Reuben Frank put out a list of the top ten roster battles heading into training camp. He hits on some of the biggest ones: Atogwe vs. Coleman, Rolle vs. Chaney, Hanson vs. Boykin. But he also lists a bunch of questionable ones:

  • Dion Lewis vs. Bryce Brown? I’m excited to see if Brown can make the transition to the NFL. He clearly has 5x the physical potential of Lewis. But I’m not really seeing the competition for backup running back. There’s just no way Brown is going to come in after sitting out nearly all of college and immediately pick up the complexity of the Eagles offense and the intricacies of pass blocking, other essential bits. Then again, don’t read this as an endorsement of Lewis, who seems like a poor backup to one of the best players on the roster.
  • Riley Cooper vs. Damaris Johnson? It’s unclear whether the Eagles will keep five or six wide receivers, but I don’t really see the big receivers competing against the smaller ones. Cooper and Marvin McNutt would serve similar roles on the roster, as would Johnson and Chad Hall. Those are the real one-on-one battles. Winners of each competition will be guaranteed a spot on the roster. After that, all they can do is hope the Eagles keep six guys.
  • Clay Harbor vs. Brett Brackett? With the Eagles using more two tight end sets, the question is really whether Brackett can play his way onto the roster — not whether he can beat out Harbor, a more experienced player and much better blocker.
  • Mike Kafka vs. Nick Foles? As with Lewis/Brown, this isn’t a ringing endorsement of Kafka. But Frank is the first person to suggest that Foles even has a shot to replace him in his rookie year.

Ahead of all of the above, I’d rate these battles: Demetress Bell vs. King Dunlap, Jaiquawn Jarrett vs. the Chopping Block, Derek Landri vs. Antonio Dixon vs. Cedric Thornton.

Small Fish in a Big Pond

Tommy Lawlor on UDFA Damaris Johnson:

Damaris is very quick and he has a good burst. He is able to gain initial separation. He just lacks the long speed you would ideally prefer. One thing I really like about him is that he plays fast. There is very little dancing and hesitation when Johnson gets the ball.
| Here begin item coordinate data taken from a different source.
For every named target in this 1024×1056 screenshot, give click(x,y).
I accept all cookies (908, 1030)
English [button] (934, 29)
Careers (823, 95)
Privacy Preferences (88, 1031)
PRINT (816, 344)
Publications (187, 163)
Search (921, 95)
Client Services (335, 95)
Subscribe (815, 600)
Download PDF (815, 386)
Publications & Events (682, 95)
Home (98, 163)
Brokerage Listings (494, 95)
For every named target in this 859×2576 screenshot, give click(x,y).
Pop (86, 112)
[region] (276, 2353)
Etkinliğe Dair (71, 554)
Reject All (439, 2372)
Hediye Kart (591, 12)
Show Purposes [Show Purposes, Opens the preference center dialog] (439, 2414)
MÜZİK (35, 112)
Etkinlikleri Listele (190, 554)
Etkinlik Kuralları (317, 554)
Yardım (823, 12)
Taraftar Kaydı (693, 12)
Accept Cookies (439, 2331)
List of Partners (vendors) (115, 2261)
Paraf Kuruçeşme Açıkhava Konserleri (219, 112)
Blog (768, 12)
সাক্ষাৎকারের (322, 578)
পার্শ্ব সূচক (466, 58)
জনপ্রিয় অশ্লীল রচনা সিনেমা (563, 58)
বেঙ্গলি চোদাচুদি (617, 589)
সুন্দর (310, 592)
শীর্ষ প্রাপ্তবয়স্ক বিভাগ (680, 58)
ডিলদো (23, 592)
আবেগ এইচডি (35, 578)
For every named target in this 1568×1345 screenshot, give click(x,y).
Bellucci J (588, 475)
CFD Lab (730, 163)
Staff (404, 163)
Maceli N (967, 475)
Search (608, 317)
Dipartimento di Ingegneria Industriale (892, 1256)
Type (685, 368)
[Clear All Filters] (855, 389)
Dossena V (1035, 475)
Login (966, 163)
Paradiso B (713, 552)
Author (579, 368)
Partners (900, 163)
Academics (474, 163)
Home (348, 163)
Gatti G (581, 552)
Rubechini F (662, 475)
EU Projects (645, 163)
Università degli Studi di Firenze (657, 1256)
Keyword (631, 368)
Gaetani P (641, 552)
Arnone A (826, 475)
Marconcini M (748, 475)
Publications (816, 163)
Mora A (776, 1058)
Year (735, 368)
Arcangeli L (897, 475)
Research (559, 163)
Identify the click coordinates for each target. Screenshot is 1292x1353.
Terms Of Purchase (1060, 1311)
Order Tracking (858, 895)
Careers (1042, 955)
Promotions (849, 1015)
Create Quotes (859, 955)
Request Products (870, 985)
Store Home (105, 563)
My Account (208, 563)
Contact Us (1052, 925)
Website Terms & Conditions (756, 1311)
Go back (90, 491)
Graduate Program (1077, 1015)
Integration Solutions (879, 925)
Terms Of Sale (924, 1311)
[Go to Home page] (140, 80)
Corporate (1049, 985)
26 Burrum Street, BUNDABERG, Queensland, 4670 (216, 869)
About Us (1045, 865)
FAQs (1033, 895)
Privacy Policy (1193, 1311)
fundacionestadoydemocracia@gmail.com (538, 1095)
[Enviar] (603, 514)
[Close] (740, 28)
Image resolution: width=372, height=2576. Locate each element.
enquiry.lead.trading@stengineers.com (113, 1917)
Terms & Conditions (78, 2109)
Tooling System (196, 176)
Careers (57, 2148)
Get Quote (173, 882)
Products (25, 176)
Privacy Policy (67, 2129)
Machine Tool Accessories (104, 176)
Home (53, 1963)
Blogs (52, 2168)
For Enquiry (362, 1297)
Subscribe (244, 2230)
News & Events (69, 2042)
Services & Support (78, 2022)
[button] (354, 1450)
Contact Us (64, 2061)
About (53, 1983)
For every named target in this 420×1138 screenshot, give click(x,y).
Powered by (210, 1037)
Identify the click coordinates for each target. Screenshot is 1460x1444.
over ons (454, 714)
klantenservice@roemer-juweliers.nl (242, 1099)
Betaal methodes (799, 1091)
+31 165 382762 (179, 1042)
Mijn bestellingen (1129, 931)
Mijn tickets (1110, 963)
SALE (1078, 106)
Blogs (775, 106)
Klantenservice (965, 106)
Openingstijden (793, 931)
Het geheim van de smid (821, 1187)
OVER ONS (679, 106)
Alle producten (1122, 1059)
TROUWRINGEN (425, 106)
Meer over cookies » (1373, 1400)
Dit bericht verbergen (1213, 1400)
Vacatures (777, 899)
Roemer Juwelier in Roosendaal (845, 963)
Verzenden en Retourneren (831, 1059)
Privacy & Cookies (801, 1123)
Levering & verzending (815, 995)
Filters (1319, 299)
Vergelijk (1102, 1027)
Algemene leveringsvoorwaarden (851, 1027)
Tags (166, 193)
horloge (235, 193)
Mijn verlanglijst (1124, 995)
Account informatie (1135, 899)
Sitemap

That’s partly why he’s such a good KOR. He gets it and goes. That style of play actually makes him look faster than he is. One other thing about that…Johnson is able to make cuts at close to full speed. This is where his size is a benefit. He’s got good body control and is able to stop/start quickly and change directions on the move.

Damaris does look much faster on tape than his 40 time indicates — and he better be, considering his tiny stature. On a broader note, when was the last time the Eagles had so many potential contributors who were small in stature? I’m not sure anyone other than Barry Sanders did as much as Brian Westbrook at 5’8”, but this team has DeSean Jackson, Dion Lewis, and whoever emerges from the Johnson-Chad Hall roster battle. And that’s just on offense. Brian Rolle is one of the smallest linebackers in the NFL, and the slot corner competition is between two 5’9” players.